■ WORK TASK: Retyping should cover only the lines from the one containing "Viewport: 900px width, 540px height." through the final line of the records, with pictures omitted.

Stored data entries:
════════════════

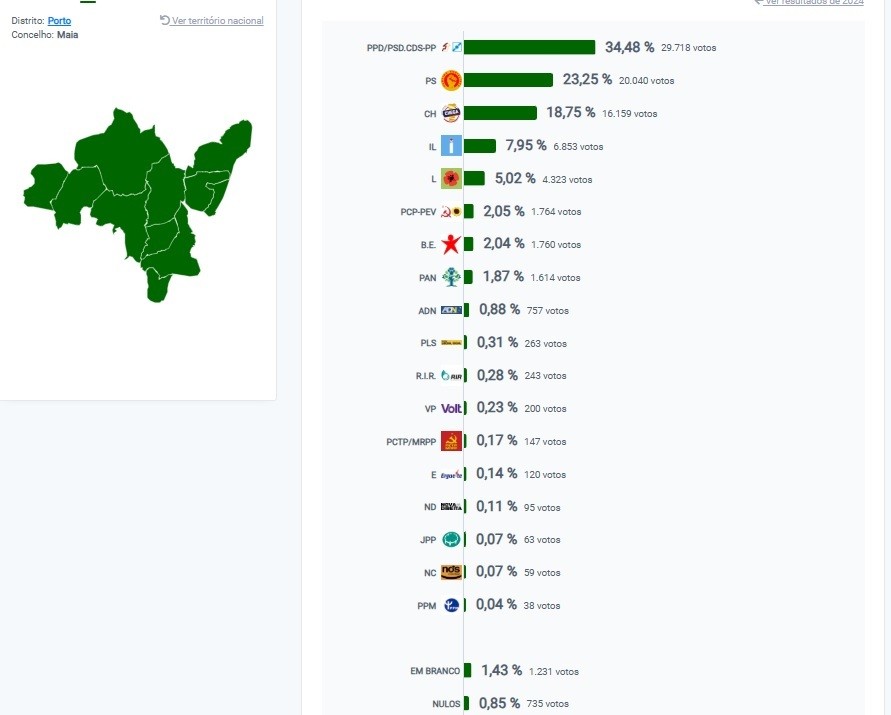Click the nós cidadãos NC logo
The width and height of the screenshot is (891, 715).
point(451,572)
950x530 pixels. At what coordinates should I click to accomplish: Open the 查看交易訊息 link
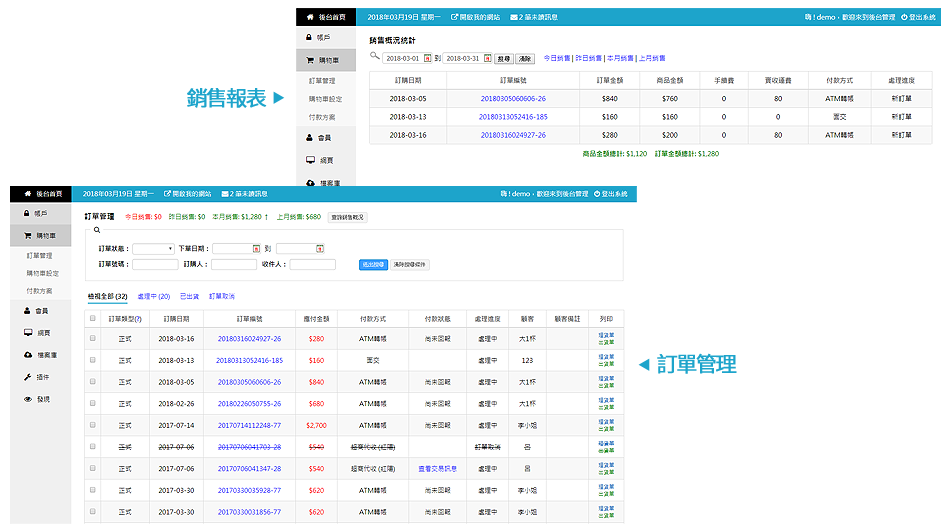(437, 468)
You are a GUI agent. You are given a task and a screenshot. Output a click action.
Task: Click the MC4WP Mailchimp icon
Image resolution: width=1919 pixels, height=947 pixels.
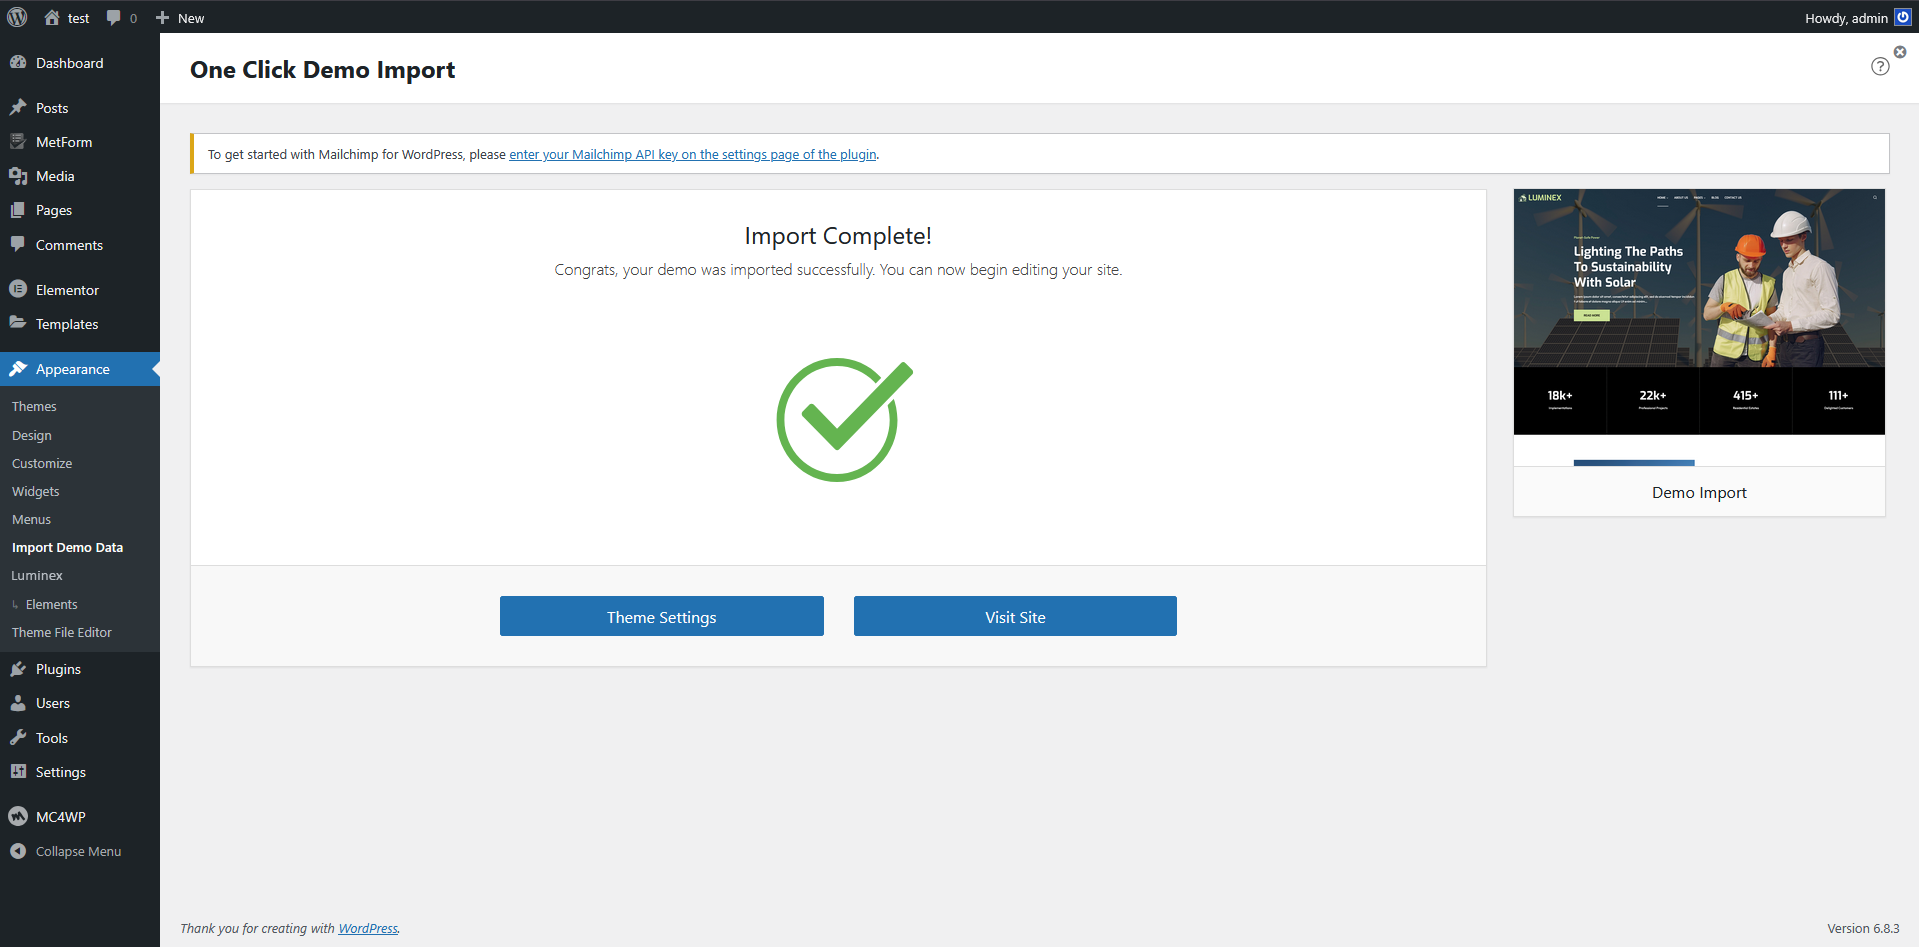pos(18,816)
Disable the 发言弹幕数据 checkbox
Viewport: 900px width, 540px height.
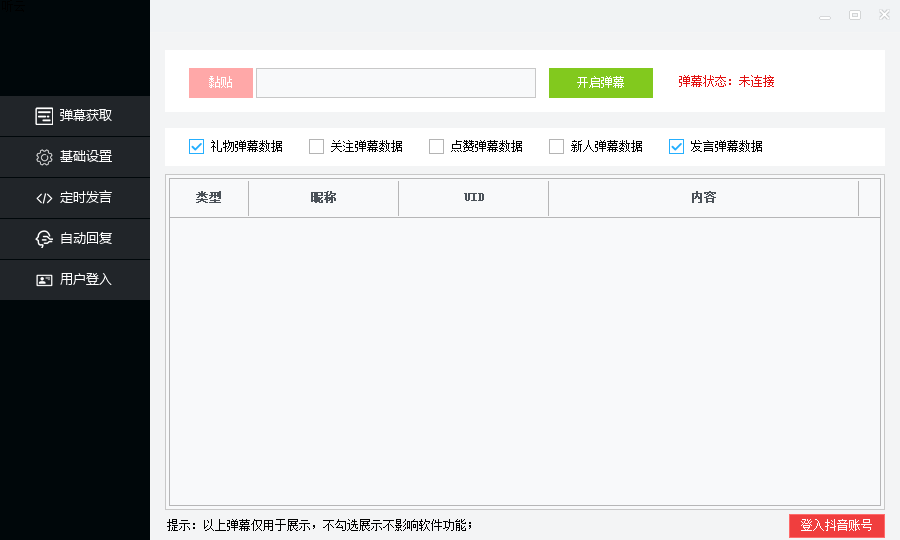coord(677,147)
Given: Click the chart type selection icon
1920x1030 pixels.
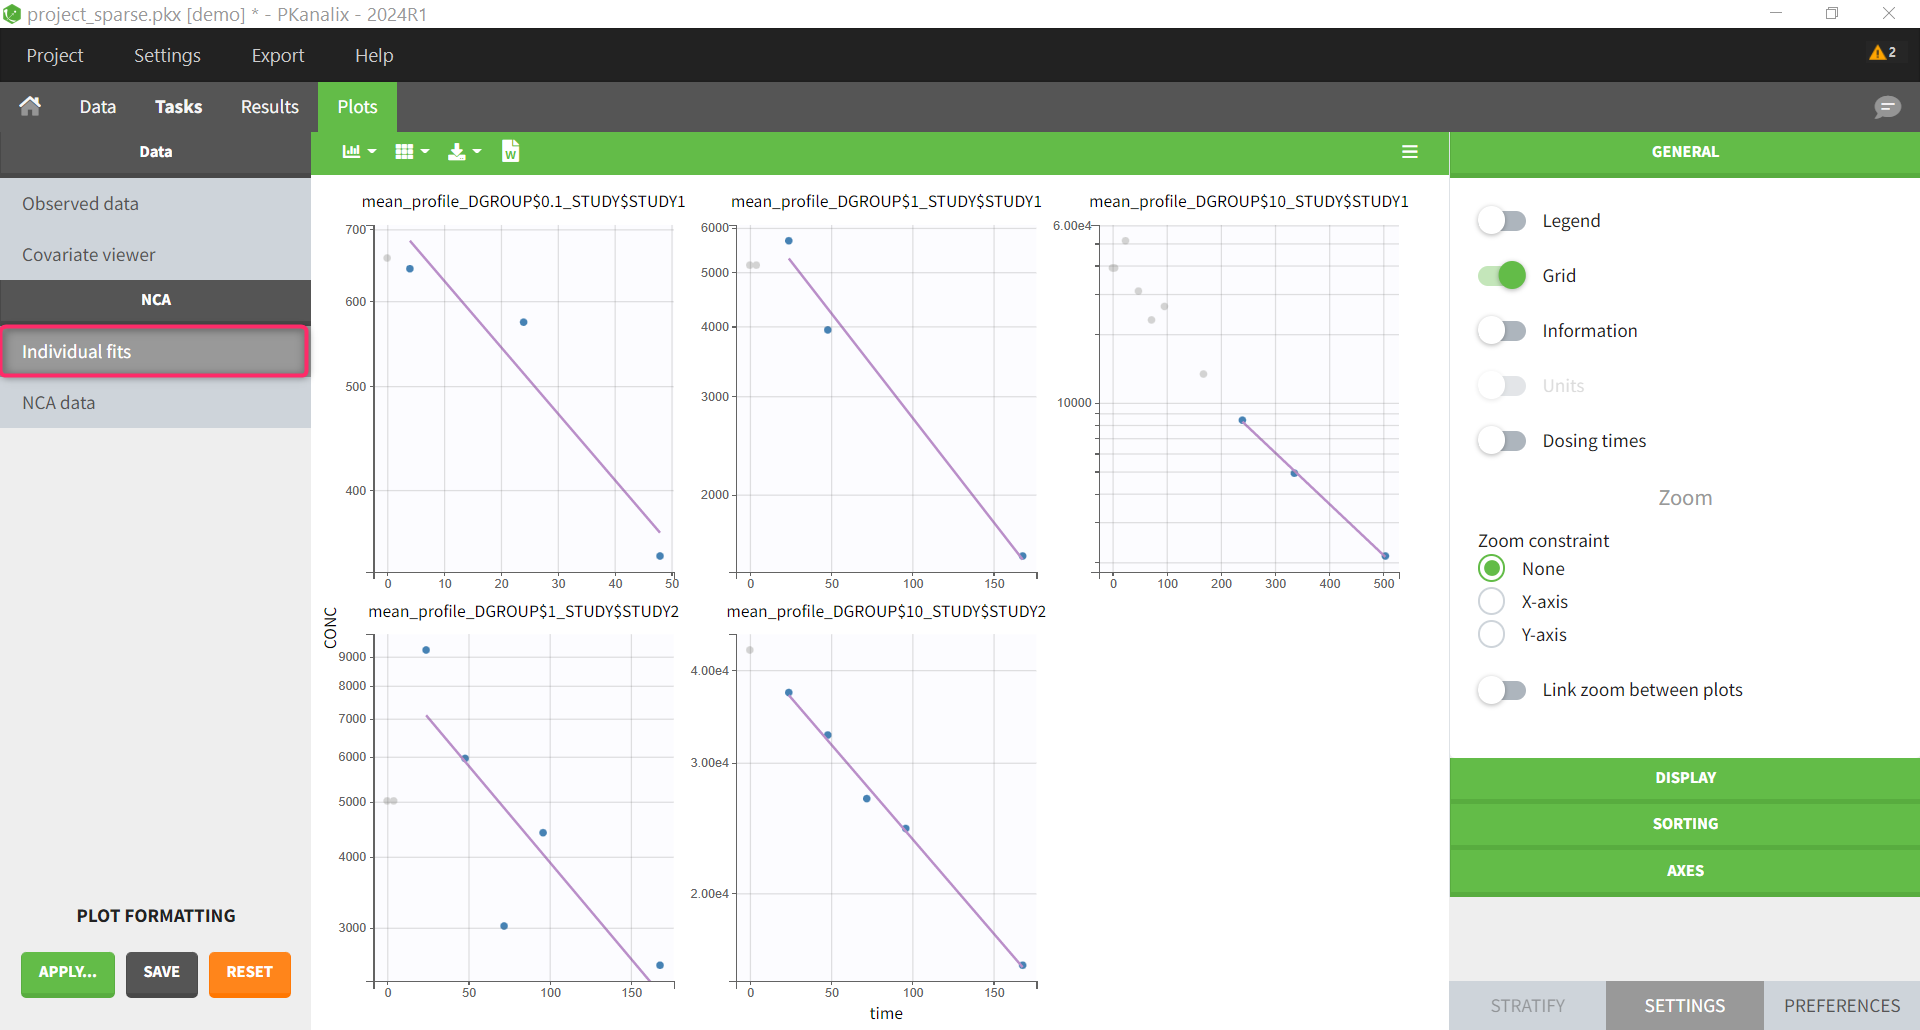Looking at the screenshot, I should click(x=358, y=152).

════════════════

■ ANSWER SECTION:
Viewport: 900px width, 540px height.
coord(677,147)
Given: Click the chart type selection icon
1920x1030 pixels.
Looking at the screenshot, I should click(x=358, y=152).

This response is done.